Research Assistant in the Medical Image Processing (MIG) lab headed by Prof.Phaneendra Yalavarthy of the Computational Data Science department at IISc, Bangalore. My research was in collaboration with the Royal Dutch Shell Technology Centre, Bangalore - India

Research Overview

The MIG lab led by Prof.Phaneendra Yalavarthy mainly focusses on deep learning and computational methods in medical imaging, medical image processing (reconstruction/analysis), physiological signal processing, photoacoustic imaging, and diffuse optical imaging and closely related works.

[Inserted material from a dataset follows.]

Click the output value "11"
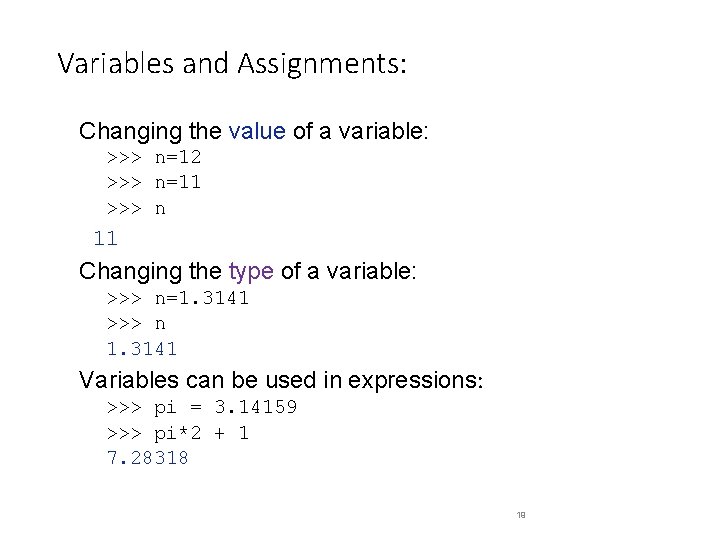Viewport: 720px width, 540px height. click(x=105, y=238)
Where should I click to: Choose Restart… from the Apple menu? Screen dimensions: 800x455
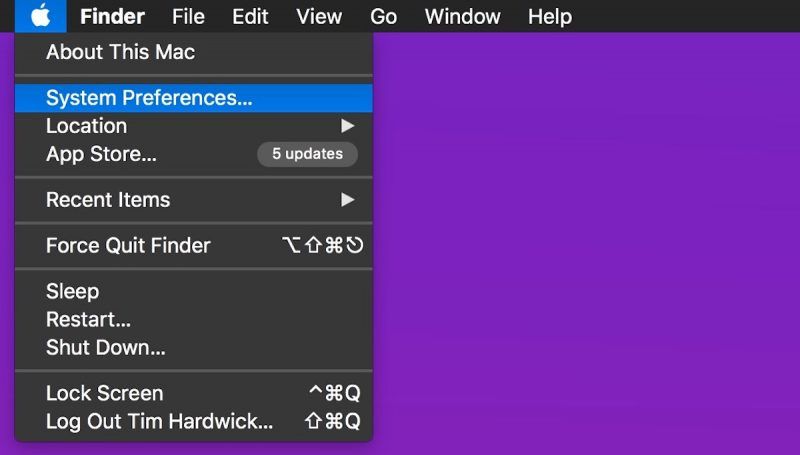coord(88,320)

The Digital Rock and Image Analysis group in Shell Technology Centre, Bangalore develops and uses image processing techniques to study the microstructure of porous media and build physics models to accelerate research and development cycles for Shell businesses. Examples of the porous media systems include 2-D or 3-D images of rocks and catalyst pellets. They have active projects to develop capability in areas of image classification, segmentation, physics based modelling and image reconstruction for different imaging modalities.

Digital rock involves scanning three-dimensional rock volumes using micro-CT scanners and using these volumes to estimate petrophysical parameters. Accurate estimation of these petrophysical parameters relies on acquiring high-resolution reconstruction volumes. Acquiring high-resolution reconstruction volumes is time consuming and challenging to cover the entire field of view. Therefore, there is a major emphasis on developing computational technique to enhance the resolution characteristics of the rock volumes. Being a part of the novel project, I aim to develop a deep learning based approach to super resolve the 2D low-resolution digital rock images and reconstruct a final super-resolved 3D volume, and further develop a 3D model which directly super-resolves and segments a 3D low resolution volume.

My Contribution

I have been fortunate to be mentored by Prof. Phaneendra Yalavarthy from IISc Bangalore and Dr. Vishal Ahuja from Shell Technology Centre Bangalore

• Developed a Generative Adversarial Network (GAN)-based novel approach, Siamese-SR for the above problem statement and generated super resolved volumes with their texture and porosity values closer to those of high resolution volume.
• Regularly interacted with a team of geologists at Shell and worked on their suggestions
• Siamese-SR model was capable of improving the resolution by a factor of 2, whilst preserving the texture and providing optimal denoising.
• Siamese-SR approach was found to generate petrophysical parameters close to the acquired HR image volumes compared to other state-of-the-art super-resolution techniques like SRGAN, ESRGAN.
• Worked on developing a 3D Convolutional Neural Network (CNN) based model like 3D UNet, VNet, ResNext to simultaneously super-resolve and segment the 3D low-resolution digital rock volume.